True in this case, but not always true, the issue often isn't upgrading the schema, it's that there can be no single schema that can hold the data because it varies on a per row basis. No RDBMS can deal with this well, no matter how mature, it's just not what they're designed for. This is trivial for an OODBMS which just stores raw objects, no matter their shape.

fauigerzigerk · on Feb 27, 2009

We're doing something very similar to store RDF data. Our reason for doing it this way isn't performance but rather RDF's pretty intricate schema requirements (and opportunities).
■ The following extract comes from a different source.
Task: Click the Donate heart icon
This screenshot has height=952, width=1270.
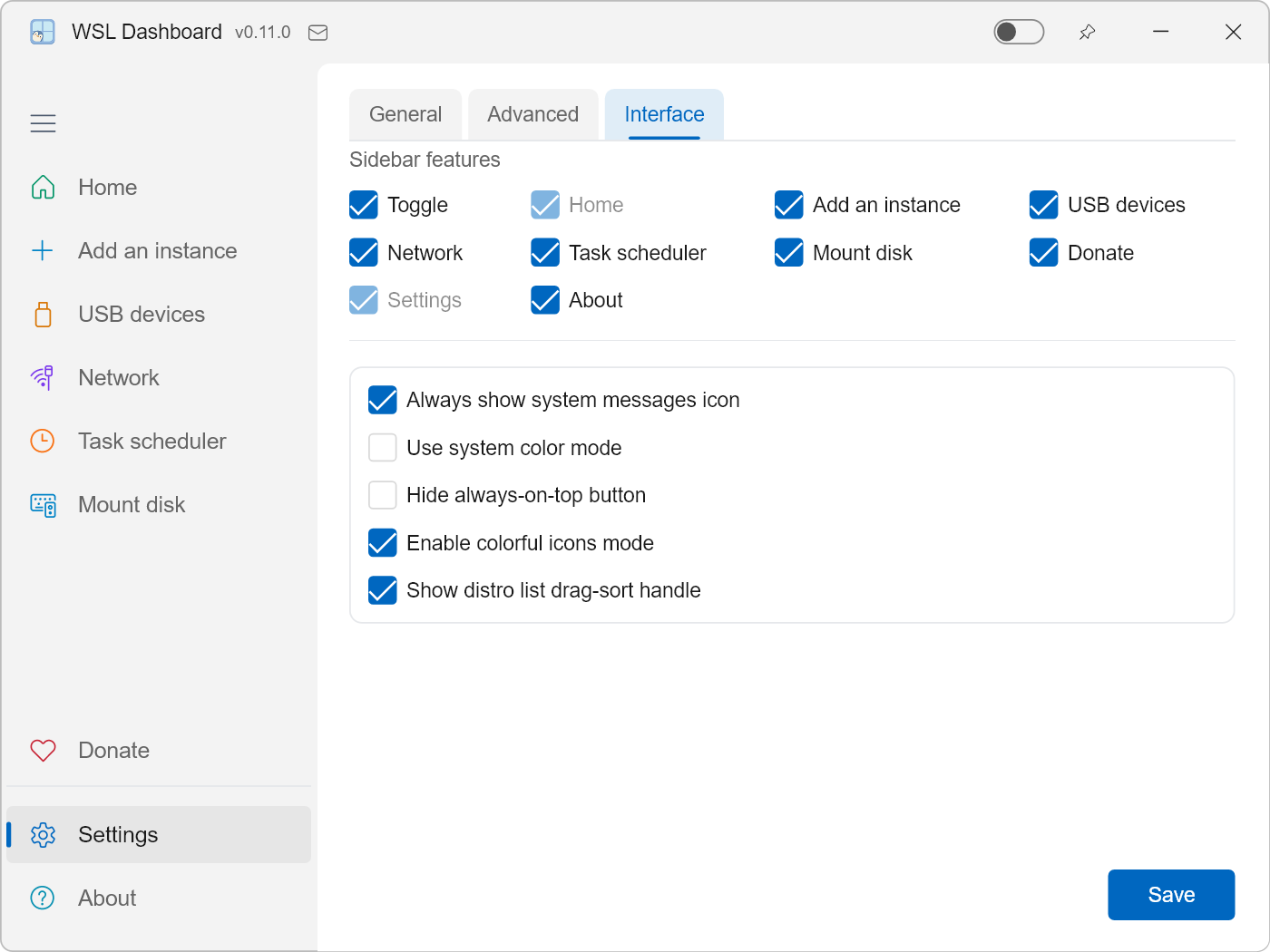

The drawback of using this scheme is that it roughly doubles the amount of data stored.

Contrary to Friendfeed, we have to use joins a lot because analysing data is the purpose of our application. We tried to do it with mysql, but mysql turns out to be completely unsuitable for the task due to its lack of merge or hash joins.

I'm quite surprised that someone like Friendfeed would change their entire data model for performance reasons instead of considering a stronger RDBMS (of which there are many). Their problem with index maintainance isn't exactly new. It's a solved problem that needs no wheel reinventing and doesn't merit the increased complexity of asynchronous index updates in my view.
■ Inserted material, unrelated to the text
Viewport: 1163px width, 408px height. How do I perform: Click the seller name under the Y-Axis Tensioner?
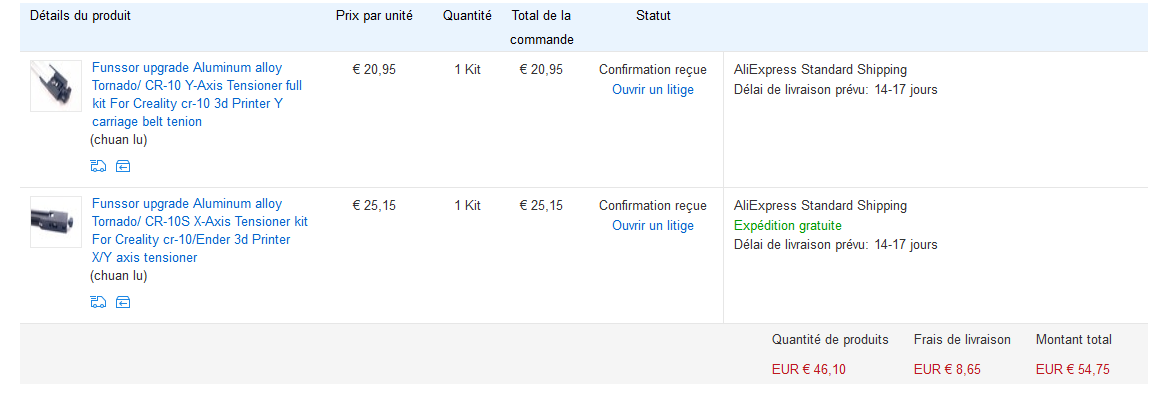pos(119,140)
sam_in_nyc · on Feb 27, 2009

Really a great way to do things... thank you so much for sharing this.

I can't really see any disadvantages to doing anything this way. You still obtain access to data in a relational sense, though where normally you compare columns of a table you'd now do joins. For example, you can get the unique users that have submitted a link by joining the index_link table to the entities table, then joining that to the index_user table.

The problem here seems to be that sharding would prevent this type of operation... so how do they get around this? It's possible they just don't need this data, but lets assume they do. I'm presuming they have some slave(s) munging non-realtime-needed data into whatever real relational tables they choose. But, if the problem because realtime, I'm at a loss as to how they'd do it.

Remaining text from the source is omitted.